Earth itself doesn’t “decompose”, so why are we to be amazed by the fact that plastic materials are not? Initially the trees didn’t decompose either.

Bacteria and fungi evolved for 60 millions of years before they learned how to “eat” wood (lignin). More exactly between 360 MYA to 300MYA. Maybe even longer… to 200 MYA.

That’s why we have so much coal today.:

[https://en.wikipedia.org/wiki/Coal#Formation](https://en.wikipedia.org/wiki/Coal#Formation)

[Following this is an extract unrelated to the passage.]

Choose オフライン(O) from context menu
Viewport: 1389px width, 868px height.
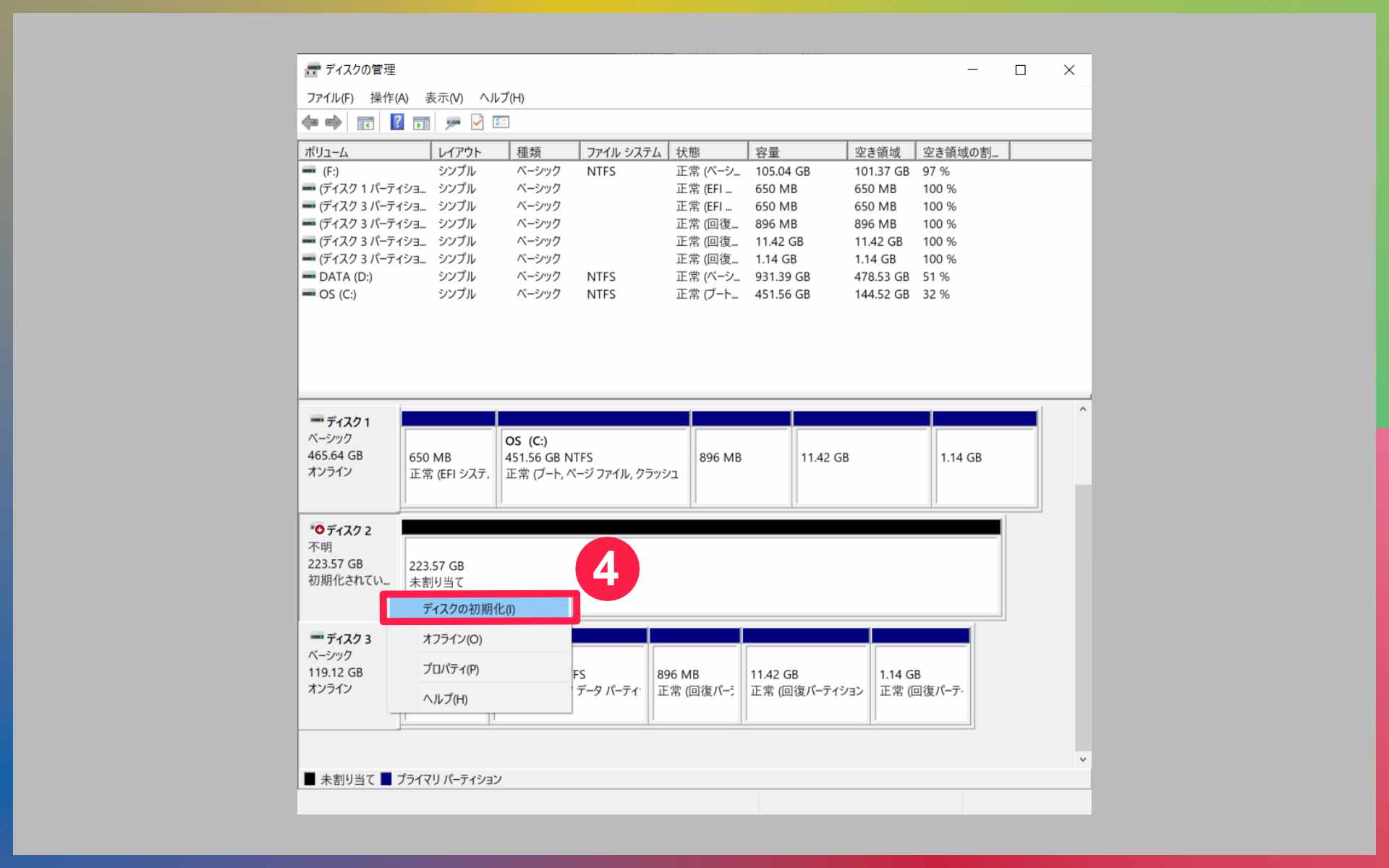(x=452, y=639)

>One theory suggested that about 360 million years ago, some plants evolved the ability to produce lignin, a complex polymer that made their cellulose stems much harder and more woody. The ability to produce lignin led to the evolution of the first trees. But bacteria and fungi did not immediately evolve the ability to decompose lignin, so the wood did not fully decay but became buried under sediment, eventually turning into coal. About 300 million years ago, mushrooms and other fungi developed this ability, ending the main coal-formation period of earth’s history. Although some authors pointed at some evidence of lignin degradation during the Carboniferous, and suggested that climatic and tectonic factors were a more plausible explanation, reconstruction of ancestral enzymes by phylogenetic analysis corrobarated a hypothesis that lignin degrading enzymes appeared in fungi approximately 200 MYa.